Autoencoders for Representation Learning
Procedure
Step 1: Import Required Libraries
Import PyTorch for model building, torchvision for datasets, NumPy for numerical operations, and Matplotlib for visualisation.
Step 2: Load Fashion-MNIST Dataset
Load the dataset containing 60,000 training and 10,000 test images (28×28 grayscale). Each image belongs to one of 10 fashion categories. Create Data Loaders with batch size 128 for efficient training.
Fashion-MNIST Dataset
Fashion-MNIST is a dataset of grayscale images representing 10 different fashion categories. Each image is 28×28 pixels. The 10 classes are:
- T-shirt/top
- Trouser
- Pullover
- Dress
- Coat
- Sandal
- Shirt
- Sneaker
- Bag
- Ankle boot
This dataset is commonly used for testing machine learning algorithms because it is more challenging than standard MNIST digits while maintaining the same image format.
Step 3: Data Preprocessing
Convert images to tensors with pixel values normalised to [0, 1]. For denoising, define a noise addition function that adds Gaussian noise (noise factor = 0.25) while keeping targets clean.
Step 4: Define Autoencoder Architecture
Build an improved autoencoder with:
Encoder:
- Flatten 28×28 input → 784 dimensions
- Linear layers: 784 → 512 → 256 → 128 → 64 → 32 → 16 → 8 → 4 → 2 (latent)
- Include BatchNorm1d and ReLU after each layer
- Add Dropout (0.2, 0.2, 0.1) for regularisation in early layers
Decoder (mirror structure):
- Linear layers: 2 → 4 → 8 → 16 → 32 → 64 → 128 → 256 → 512 → 784
- BatchNorm1d and ReLU between layers
- Sigmoid activation at output to produce [0, 1] pixel values
- Reshape to 28×28 image
The 2-dimensional latent space allows for direct visualisation of learned representations as scatter plots, where we can observe how the autoencoder organises different fashion categories in the compressed feature space.
Step 5: Training Configuration
- Loss Function: Combined MSE and L1 loss for better detail preservation
- Optimiser: AdamW with appropriate learning rate and weight decay for regularisation
- Use ReduceLROnPlateau Learning Rate Scheduler to automatically reduce learning rate when training plateaus
- Training Duration: Train for sufficient epochs until convergence
- Gradient Clipping: Apply gradient clipping for training stability and to prevent exploding gradients
- Model Checkpointing: Save the best performing model based on lowest validation loss
Step 6: Train the Denoising Autoencoder
For each epoch:
- Add Gaussian noise to input images
- Forward pass-through encoder and decoder
- Compute combined loss (MSE + L1) between clean targets and reconstructions
- Backpropagate gradients with clipping
- Update weights and adjust learning rate
- Track and save best model
Step 7: Visualisation 1 - Basic Reconstruction
Display 8 test samples showing:
- Original clean images (row 1)
- Noisy input images (row 2)
- Reconstructed denoised images (row 3)
This demonstrates the denoising capability side-by-side.
Step 8: Visualisation 2 - Error Maps
Create heat maps showing pixel-wise reconstruction errors for 6 samples.
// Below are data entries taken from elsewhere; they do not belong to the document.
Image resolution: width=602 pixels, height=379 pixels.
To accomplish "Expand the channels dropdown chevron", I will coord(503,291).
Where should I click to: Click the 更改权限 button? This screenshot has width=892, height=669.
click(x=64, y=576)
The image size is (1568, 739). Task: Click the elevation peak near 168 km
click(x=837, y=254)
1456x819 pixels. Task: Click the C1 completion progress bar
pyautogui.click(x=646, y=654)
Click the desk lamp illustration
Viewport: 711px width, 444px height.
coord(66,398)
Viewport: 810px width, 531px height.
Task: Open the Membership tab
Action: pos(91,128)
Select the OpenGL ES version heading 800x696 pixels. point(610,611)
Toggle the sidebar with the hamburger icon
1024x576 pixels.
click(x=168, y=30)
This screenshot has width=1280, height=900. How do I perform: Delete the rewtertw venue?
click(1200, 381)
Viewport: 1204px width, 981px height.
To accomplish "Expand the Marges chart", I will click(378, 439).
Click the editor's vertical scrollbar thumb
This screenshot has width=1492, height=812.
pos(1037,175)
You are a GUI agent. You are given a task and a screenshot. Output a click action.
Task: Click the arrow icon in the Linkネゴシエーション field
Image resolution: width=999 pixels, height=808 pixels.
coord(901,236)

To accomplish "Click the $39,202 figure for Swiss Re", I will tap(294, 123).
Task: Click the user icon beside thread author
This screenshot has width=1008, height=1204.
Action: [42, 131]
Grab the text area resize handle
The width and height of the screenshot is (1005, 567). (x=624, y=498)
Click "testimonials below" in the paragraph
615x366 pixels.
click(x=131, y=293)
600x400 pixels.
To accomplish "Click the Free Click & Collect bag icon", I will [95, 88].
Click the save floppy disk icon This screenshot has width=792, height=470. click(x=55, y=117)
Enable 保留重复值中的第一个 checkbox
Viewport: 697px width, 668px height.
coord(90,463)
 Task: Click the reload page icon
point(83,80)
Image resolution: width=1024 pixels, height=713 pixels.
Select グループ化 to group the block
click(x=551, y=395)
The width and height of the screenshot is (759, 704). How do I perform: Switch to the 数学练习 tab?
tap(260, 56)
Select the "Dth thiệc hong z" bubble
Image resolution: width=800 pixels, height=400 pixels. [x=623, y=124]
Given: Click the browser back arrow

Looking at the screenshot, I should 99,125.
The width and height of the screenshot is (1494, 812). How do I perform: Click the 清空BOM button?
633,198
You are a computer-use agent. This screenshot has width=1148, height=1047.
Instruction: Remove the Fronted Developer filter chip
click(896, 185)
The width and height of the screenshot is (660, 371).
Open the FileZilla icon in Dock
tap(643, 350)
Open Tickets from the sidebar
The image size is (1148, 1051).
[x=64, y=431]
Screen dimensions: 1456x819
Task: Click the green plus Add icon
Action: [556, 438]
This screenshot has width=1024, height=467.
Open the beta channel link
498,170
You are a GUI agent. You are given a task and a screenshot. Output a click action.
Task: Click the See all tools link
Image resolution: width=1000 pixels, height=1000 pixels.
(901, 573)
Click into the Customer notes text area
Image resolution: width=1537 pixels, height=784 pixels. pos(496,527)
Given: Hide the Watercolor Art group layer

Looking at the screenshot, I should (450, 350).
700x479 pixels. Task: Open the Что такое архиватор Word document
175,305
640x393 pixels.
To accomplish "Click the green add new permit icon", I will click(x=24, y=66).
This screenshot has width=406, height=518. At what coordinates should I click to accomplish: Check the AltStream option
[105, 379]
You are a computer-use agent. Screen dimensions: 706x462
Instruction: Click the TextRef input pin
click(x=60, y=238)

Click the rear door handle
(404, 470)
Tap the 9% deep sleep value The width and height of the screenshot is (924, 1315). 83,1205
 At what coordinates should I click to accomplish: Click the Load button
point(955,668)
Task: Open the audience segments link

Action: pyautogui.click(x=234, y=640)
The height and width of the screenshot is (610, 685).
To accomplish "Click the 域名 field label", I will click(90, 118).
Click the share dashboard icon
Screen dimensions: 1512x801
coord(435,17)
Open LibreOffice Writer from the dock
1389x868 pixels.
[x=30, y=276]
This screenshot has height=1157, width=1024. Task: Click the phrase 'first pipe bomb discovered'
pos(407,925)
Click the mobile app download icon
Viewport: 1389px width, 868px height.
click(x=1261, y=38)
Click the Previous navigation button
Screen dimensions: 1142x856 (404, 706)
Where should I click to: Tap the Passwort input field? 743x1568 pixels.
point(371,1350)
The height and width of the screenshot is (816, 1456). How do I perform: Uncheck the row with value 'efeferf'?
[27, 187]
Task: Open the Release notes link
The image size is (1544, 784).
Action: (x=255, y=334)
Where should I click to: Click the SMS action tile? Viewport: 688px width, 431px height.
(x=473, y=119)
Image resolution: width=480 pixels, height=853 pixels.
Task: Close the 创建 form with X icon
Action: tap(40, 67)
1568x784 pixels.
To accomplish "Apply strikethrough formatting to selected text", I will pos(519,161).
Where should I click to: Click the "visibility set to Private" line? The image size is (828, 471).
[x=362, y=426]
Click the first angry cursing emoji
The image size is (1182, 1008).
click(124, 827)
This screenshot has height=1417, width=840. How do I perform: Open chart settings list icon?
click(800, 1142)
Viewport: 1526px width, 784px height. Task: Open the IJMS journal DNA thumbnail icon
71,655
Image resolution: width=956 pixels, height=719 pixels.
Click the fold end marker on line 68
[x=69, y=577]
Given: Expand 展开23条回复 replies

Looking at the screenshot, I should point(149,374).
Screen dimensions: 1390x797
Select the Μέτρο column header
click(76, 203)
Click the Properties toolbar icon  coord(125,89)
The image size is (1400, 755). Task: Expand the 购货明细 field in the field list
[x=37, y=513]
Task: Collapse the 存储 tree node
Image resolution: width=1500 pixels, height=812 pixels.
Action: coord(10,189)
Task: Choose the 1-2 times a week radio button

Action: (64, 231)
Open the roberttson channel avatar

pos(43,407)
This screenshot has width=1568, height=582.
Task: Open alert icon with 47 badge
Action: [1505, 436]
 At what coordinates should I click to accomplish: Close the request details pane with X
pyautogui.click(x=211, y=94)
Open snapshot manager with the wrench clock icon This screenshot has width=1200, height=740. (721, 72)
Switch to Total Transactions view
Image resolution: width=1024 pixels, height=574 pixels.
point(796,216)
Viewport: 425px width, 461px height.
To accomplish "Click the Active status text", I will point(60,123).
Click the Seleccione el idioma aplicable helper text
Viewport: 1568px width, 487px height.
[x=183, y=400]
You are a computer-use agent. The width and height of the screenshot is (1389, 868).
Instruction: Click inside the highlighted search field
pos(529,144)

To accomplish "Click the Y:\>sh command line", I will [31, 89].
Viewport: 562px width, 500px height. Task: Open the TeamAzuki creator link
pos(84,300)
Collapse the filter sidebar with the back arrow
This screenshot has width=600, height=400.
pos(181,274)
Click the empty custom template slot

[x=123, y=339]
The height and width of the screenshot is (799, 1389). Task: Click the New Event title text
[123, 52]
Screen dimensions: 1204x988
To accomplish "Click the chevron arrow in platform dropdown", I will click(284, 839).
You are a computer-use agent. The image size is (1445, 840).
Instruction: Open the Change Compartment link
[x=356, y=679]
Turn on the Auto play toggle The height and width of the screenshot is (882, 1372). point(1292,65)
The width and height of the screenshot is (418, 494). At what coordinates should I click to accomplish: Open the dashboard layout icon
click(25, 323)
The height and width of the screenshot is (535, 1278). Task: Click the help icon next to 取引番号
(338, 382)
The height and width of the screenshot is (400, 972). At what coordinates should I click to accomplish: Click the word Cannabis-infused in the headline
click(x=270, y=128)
Brighter regions indicate higher errors; darker regions show better reconstruction. This helps identify which image regions are harder to reconstruct.
Step 9: Visualisation 3 - Noise Robustness Test
Test model performance at different noise levels (0.1, 0.25, 0.4, 0.6) on the same image. Display original, noisy input, and reconstruction for each noise level to show how well the model handles varying corruption.
Step 10: Visualisation 4 - Latent Space Projection
Extract 2-D latent representations for all test images. Since the latent dimension is already 2, plot all test samples directly as points in a 2-D scatter plot, with different colours representing the 10 fashion classes.
This visualisation reveals how the autoencoder organises different fashion categories in the learned latent space. Similar items should cluster together, demonstrating that the autoencoder has learned meaningful representations.
Step 11: Quantitative Evaluation
Calculate performance metrics on test set:
- MSE: Mean Squared Error (lower is better)
- PSNR: Peak Signal-to-Noise Ratio in dB (higher is better)
- SSIM: Structural Similarity Index (higher is better, range 0-1)